Светлана Замлелова - Посадские сказки
— Ах ты ж… — хрипло и чуть слышно проговорил попович, наклоняясь к лицу Христины.
«Ах, ты ж…», — подумала Христина, отталкивая поповича.
— Завтра, — зашептала она, — буду ждать тебя завтра. В три… Придёшь? Нет… в час.
— А не брешешь? — в голос переспросил Богдан Македонович.
— Завтра в час, — уже в дверях повторила Христина.
До ратуши, помещавшейся в здании бывшей богадельни, добралась Христина на извозчике. Какой-то прыщавый чиновник, скрежетавший пером, в одиночестве являл собою всё присутствие. Услышав имя ратмана Хвастунова, он задумался, закусив кончик пера. Потом извлёк из ящика стола клочок серой бумаги, написал на нём несколько слов и, рявкнув внезапно: «Васька!», передал клочок явившемуся на зов мальчишке и повелел нести записку Алфею Харалампиевичу. Мальчишка убежал, а чиновник, пробормотав, что «сейчас придёт Хвастунов, он тут, недалече», заскрежетал пером с новой силой и прежним усердием. Христина, расположившаяся на плетёном стуле — лучшем предмете меблировки присутственного места — принялась тем временем осматриваться.
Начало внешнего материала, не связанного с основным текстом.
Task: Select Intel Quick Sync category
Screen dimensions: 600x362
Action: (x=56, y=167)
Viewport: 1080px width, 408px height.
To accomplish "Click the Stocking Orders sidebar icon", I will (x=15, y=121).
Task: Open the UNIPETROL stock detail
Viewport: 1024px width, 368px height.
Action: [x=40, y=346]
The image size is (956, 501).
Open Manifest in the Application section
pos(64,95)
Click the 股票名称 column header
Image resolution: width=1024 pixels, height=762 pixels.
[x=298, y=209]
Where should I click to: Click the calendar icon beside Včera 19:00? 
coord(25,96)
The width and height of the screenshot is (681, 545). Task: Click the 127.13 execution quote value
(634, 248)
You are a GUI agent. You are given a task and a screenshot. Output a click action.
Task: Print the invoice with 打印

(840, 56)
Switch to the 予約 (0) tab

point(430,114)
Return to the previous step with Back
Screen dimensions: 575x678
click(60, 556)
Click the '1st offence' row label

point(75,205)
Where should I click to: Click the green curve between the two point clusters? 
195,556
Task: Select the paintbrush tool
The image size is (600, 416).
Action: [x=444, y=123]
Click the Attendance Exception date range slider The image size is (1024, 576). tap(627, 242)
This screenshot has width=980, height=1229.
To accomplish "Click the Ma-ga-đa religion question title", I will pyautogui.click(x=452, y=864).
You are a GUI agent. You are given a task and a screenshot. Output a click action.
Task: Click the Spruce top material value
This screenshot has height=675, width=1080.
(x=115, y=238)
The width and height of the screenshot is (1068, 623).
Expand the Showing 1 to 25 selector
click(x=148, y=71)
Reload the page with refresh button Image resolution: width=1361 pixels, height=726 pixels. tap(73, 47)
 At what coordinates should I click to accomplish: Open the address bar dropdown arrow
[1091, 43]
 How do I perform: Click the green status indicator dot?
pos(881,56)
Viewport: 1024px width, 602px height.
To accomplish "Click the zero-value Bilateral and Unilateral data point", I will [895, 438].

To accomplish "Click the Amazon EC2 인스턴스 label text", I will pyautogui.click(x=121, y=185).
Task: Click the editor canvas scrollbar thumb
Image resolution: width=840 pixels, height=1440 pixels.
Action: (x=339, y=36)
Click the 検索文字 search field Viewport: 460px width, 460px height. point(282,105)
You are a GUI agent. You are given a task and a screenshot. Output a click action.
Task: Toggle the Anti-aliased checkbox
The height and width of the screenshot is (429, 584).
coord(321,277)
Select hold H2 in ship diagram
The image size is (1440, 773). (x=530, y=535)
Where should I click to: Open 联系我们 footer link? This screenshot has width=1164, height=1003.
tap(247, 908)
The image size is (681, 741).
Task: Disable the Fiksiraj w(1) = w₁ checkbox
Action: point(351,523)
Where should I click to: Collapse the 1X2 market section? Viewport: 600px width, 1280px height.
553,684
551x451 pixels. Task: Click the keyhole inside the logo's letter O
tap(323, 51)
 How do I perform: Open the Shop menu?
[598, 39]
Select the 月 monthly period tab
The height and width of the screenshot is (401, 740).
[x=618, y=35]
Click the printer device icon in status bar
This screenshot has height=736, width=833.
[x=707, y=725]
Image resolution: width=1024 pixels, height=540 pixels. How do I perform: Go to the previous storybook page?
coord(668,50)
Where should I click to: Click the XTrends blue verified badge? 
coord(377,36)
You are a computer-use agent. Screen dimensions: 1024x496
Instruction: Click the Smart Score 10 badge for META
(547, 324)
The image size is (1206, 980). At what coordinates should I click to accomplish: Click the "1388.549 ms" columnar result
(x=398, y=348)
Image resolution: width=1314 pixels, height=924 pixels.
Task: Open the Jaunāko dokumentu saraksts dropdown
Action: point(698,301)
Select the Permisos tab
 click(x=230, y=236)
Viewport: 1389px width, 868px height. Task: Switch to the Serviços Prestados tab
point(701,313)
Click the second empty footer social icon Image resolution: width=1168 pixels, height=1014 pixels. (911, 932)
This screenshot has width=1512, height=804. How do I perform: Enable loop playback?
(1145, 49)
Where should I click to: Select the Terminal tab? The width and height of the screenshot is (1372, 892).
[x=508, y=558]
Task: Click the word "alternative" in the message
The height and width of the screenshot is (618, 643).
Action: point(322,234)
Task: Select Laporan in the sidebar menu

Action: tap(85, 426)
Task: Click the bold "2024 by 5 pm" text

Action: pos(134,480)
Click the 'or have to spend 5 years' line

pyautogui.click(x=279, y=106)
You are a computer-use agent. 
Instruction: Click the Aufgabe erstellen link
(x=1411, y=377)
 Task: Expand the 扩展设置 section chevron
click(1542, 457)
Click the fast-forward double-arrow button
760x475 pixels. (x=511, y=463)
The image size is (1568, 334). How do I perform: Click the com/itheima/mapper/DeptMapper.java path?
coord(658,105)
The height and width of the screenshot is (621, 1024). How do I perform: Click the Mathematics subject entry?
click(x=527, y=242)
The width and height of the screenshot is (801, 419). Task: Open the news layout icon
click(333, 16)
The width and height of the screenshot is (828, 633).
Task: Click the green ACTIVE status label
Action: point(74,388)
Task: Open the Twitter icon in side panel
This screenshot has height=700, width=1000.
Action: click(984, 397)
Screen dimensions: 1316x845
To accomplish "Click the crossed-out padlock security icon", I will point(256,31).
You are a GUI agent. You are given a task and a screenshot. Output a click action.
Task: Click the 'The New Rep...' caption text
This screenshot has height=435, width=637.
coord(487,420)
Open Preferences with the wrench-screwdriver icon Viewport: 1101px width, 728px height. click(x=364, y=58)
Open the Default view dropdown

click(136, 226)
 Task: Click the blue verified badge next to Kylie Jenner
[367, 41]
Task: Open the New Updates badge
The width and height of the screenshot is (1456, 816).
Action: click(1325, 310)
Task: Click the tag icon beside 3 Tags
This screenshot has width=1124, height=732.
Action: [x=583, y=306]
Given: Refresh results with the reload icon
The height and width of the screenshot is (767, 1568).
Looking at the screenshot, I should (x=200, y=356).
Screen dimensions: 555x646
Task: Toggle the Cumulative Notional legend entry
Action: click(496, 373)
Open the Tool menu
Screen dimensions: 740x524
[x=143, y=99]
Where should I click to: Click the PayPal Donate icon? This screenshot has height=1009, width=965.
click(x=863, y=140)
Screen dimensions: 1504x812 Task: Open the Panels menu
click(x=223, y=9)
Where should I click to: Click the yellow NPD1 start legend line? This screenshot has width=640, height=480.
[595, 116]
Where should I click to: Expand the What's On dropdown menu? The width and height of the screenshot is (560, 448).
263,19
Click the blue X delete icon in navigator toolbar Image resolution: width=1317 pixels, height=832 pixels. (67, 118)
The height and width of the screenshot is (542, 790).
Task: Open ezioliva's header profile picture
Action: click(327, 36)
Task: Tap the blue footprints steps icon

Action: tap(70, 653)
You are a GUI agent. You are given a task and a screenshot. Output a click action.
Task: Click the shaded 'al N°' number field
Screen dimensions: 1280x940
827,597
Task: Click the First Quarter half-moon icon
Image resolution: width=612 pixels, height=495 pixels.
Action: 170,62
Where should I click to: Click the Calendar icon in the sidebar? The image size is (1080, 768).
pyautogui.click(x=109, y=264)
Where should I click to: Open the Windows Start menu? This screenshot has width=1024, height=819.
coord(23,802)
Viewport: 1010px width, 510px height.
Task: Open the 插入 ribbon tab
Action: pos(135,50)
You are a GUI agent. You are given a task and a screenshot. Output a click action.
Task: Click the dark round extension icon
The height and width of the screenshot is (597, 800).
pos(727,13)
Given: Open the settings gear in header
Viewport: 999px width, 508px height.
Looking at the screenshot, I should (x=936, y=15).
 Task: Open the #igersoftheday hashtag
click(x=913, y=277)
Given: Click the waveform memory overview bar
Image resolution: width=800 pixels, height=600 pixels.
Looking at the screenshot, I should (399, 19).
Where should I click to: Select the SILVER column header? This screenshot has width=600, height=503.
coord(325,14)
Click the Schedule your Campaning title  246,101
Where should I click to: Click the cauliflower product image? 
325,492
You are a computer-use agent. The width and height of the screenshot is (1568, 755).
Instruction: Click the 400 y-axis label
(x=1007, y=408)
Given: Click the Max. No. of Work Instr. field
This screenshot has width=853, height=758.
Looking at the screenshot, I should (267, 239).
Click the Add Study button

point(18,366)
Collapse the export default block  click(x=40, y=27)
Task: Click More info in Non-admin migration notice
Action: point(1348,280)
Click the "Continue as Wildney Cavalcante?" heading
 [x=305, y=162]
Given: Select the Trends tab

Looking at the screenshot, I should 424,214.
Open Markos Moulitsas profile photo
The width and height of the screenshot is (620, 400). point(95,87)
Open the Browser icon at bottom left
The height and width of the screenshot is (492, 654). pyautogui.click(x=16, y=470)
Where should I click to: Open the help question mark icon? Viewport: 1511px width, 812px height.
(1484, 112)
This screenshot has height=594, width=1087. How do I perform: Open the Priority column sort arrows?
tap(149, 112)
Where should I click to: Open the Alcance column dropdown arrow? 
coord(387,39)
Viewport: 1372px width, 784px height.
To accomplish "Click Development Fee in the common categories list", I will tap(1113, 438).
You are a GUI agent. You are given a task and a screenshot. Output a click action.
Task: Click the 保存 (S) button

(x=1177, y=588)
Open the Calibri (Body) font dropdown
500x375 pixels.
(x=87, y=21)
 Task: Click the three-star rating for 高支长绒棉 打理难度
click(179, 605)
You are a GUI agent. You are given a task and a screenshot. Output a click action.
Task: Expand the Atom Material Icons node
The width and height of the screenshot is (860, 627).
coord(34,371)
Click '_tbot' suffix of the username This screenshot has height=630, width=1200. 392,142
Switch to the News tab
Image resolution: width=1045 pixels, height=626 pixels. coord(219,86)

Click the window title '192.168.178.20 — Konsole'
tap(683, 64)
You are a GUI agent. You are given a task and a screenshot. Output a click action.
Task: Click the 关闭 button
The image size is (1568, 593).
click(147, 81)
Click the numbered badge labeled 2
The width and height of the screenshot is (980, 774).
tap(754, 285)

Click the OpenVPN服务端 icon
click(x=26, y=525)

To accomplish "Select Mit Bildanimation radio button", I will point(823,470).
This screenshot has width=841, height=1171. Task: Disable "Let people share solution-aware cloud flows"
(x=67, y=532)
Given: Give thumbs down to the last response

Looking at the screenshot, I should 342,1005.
Обстановка вокруг была скверной: оконные стёкла не мылись с того самого дня, как оказались в рамах. В углу стоял истрёпанный веник, а рядом, точно необходимый предмет, покоился сметённый в кучку сор. Государев портрет, писанный, верно, каким-нибудь местным художником-самоучкой, украшал одну из стен. Рядом с портретом помещалась литография, изображавшая посещение преподобного Сергия медведем. Внимание Христины притянул кусок хлеба, ради которого и состоялось посещение, и который медведь длинным языком старался препроводить с пня в собственную пасть. Преподобный взирал на эту сцену безучастно, словно думая о чём-то ином и ничуть не удивляясь диковинному поведению зверя.
За разглядыванием литографии застал Христину появившийся вдруг Алфей Хвастунов, недовольный вызовом и убеждённый в его пустячности.
Узнав, что просительница Христина и что явилась она с жалобой, Хвастунов прошёл в соседнее помещение, поменьше и почище. И, усадив Христину на чёрный кожаный диван, изрядно, впрочем, потёртый, сам присел напротив за стол и предложил посетительнице изложить своё дело.
И Христина, подумав о том, что Алфей Харалампиевич Хвастунов похож на налима — такой он был скользкий, так сложно было поймать его взгляд и понять, что именно выражает он в эту секунду, так неопределённы и невыразительны были черты его лица, — принялась рассказывать о возникшей нехватке наличных денег и о бесстыдстве купца Моисеева, не упуская подробностей и упирая на вероломство Фрола Савельевича.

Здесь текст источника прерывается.